Summary

Armbrust et al. (Databricks/Stanford/Berkeley, VLDB 2020) present Delta Lake, an open-source ACID table storage layer over cloud object stores. Uses a write-ahead log stored in Parquet format to provide transactions, time travel, and fast metadata operations over S3/Azure Blob — without running a dedicated metadata server.

Armbrust 等人(Databricks/Stanford/Berkeley,VLDB 2020)介紹了 Delta Lake,一個開源的 ACID 表存儲層,建立在雲對象存儲之上。使用 Parquet 格式存儲的預寫日誌,無需運行專用元數據服務器,即可在 S3/Azure Blob 上提供事務、時間旅行和快速元數據操作。

Prerequisites

  • Cloud object stores (S3, Azure Blob) and their key-value store consistency model
  • Apache Parquet columnar file format
  • ACID transactions and write-ahead logs (WAL)
  • Apache Spark data processing

Core Idea

Cloud object stores lack cross-key atomicity, making it impossible to update multiple files consistently. Delta Lake solves this by maintaining a transaction log (stored in the object store itself) that records which Parquet files belong to a table at each point in time. All mutations go through optimistic concurrency control against the log — readers always see a consistent snapshot, writers resolve conflicts via the log. Because all metadata is in the object store (no separate server), compute and storage scale independently.

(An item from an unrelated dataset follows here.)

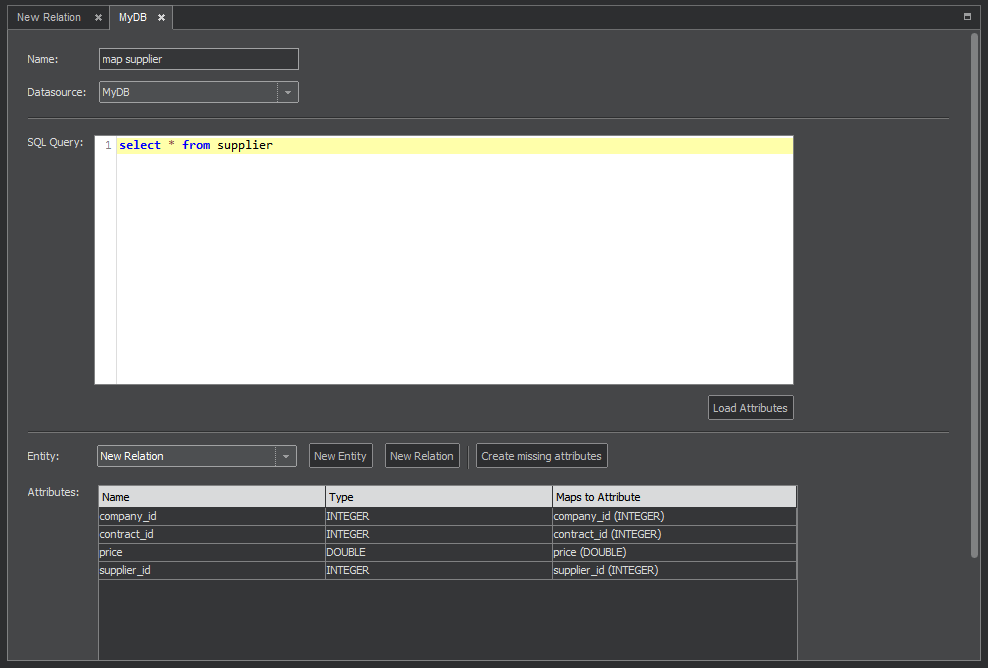Screen dimensions: 988x668
Task: Open the Datasource dropdown arrow
Action: coord(287,92)
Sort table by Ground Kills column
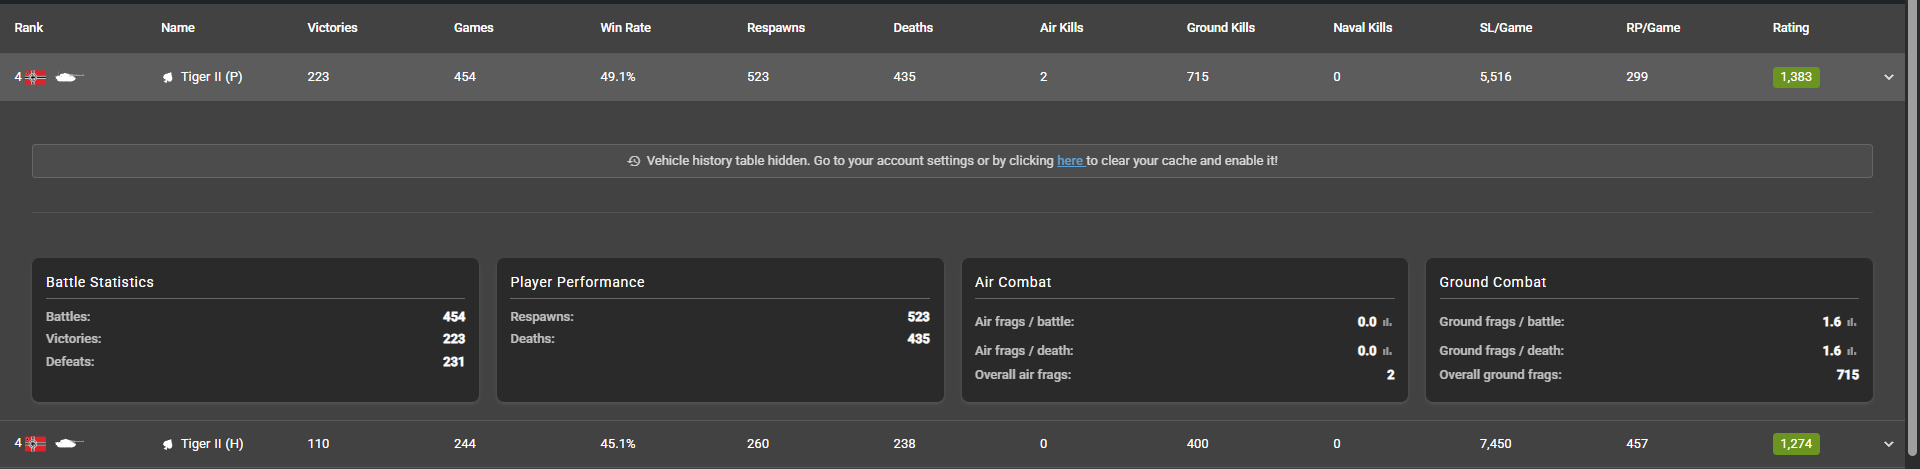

Key features enabled by the log:

  • ACID transactions: multi-object updates are atomic
  • Time travel: query any historical table snapshot via the log
  • UPSERT/DELETE/MERGE: rewrite affected Parquet files transactionally
  • Streaming I/O: low-latency small writes coalesced later by compaction
  • Fast metadata: min/max statistics in the log enable partition pruning without touching every file footer

Results

  • Deployed at thousands of Databricks customers processing exabytes/day
  • Reduced cloud storage–related support escalations from ~50% to nearly zero
  • Query speedups up to 100x for high-dimensional datasets (network security, bioinformatics) via data layout optimization and fast statistics access
  • Supports Apache Spark, Hive, Presto, Redshift, Snowflake connectors

Limitations

Author-stated:

  • Optimistic concurrency can cause write conflicts under high-write contention (though mitigations exist)
  • Small-object performance depends on periodic compaction

Unstated:

  • The transaction log can grow large for high-churn tables; log compaction is needed
  • No support for true cross-table transactions
  • Performance heavily dependent on Spark ecosystem; non-Spark connectors are less mature

Reproducibility

  • Code: Open source at github.com/delta-io/delta
  • Data: Production workloads at Databricks; no public benchmark dataset
  • Compute: Not applicable (service-level evaluation)

Insights

The core insight — store the transaction log inside the same object store as the data — elegantly sidesteps the need for a metadata service while enabling ACID semantics. This is architecturally clever: it leverages the one consistency primitive that object stores do provide (atomic single-object PUT) to build multi-object atomicity. The “lakehouse” framing (combining data lake cost with data warehouse features) became influential; Delta Lake pioneered the pattern that Apache Iceberg and Apache Hudi followed. The ~50% → ~0% support ticket reduction is a striking operational result that validates the practical value of transactional storage.

Connections

Raw Excerpt

The core idea of Delta Lake is simple: we maintain information about which objects are part of a Delta table in an ACID manner, using a write-ahead log that is itself stored in the cloud object store. This means that no servers need to be running to maintain state for a Delta table; users only need to launch servers when running queries.